Establishment Republicans are breathing a sigh of relief tonight. The Associated Press declared Thom Tillis the victor in North Carolina's GOP Senate primary, defeating tea party firebrand Greg Brannon and conservative pastor Mark Harris. More importantly, by taking more than 40% of the vote, Tillis avoids a runoff, which would have meant another six weeks of GOP infighting before the party could move on to the general election against Sen. Kay Hagan, one of the most vulnerable Democrats in this year's midterms.
It was primary day in North Carolina, Indiana, and Ohio yesterday and looking over the results, the headlines are correct: establishment-backed Republicans prevailed in nearly all the high-profile contests, including the closely watched GOP Senate primary in North Carolina. That said, let's not miss the forest for the trees.
In all three states, there were plenty of races pitting Republican incumbents or establishment-backed newcomers against far-right Tea Partiers, and for the most part, the extremists came up empty.
Tillis won big in North Carolina, and in the same state, Reps. Renee Ellmers and Walter Jones also prevailed in their Republican primaries. In Ohio, House Speaker John Boehner and Rep. Dave Joyce both faced far-right rivals, and the congressmen won both races. All told FreedomWorks keeps endorsing primary challengers, and so far this year, has lost every time.
This is, of course, largely the opposite of what we saw in 2010 and 2012, when there weren't just close contests involving GOP incumbents and establishment-backed candidates, but Tea Partiers actually won many key contests. It's therefore tempting to look at yesterday's results as evidence that the Republican establishment has reasserted itself as the dominant electoral force, pushing the far-right fringe to the side. Indeed, it's not yesterday -- the pattern holds up in states like Texas, South Carolina, and Kentucky, too.
But the differences between 2014 and the last couple of cycles matter.
When GOP incumbents and establishment-backed candidates stumbled in 2010 and 2012, some of them were actually fairly mainstream, at least by contemporary standards. When Delaware's Mike Castle and Indiana's Dick Lugar lost tough primary fights in their respective cycles, the Republican's conservative base really was rejecting center-right candidates for ideologues more in line with right-wing activists.

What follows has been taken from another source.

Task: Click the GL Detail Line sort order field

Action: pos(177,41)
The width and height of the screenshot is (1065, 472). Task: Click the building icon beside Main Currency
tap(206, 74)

But in 2014, the line between the Tea Partiers' preferred candidates and the establishment's preferred candidates has blurred. Republican primary voters weren't asked to choose between moderates and conservatives; they were given a choice between far-right candidates and very far-right candidates.
North Carolina's Tillis, for example, would immediately become one of the Senate most right-wing members if elected, but in his primary, he was nevertheless perceived as the "mainstream" GOP candidate backed by the party establishment. What was once the fringe element of the party is now simply the party itself.
Extremists may be frustrated with the results, but they can take solace in knowing they're losing battles after already having won the war -- the already conservative Republican Party has moved even further to the right, with the establishment candidates lining up quite nicely on the ideological scale with the more radical candidates of the very recent past.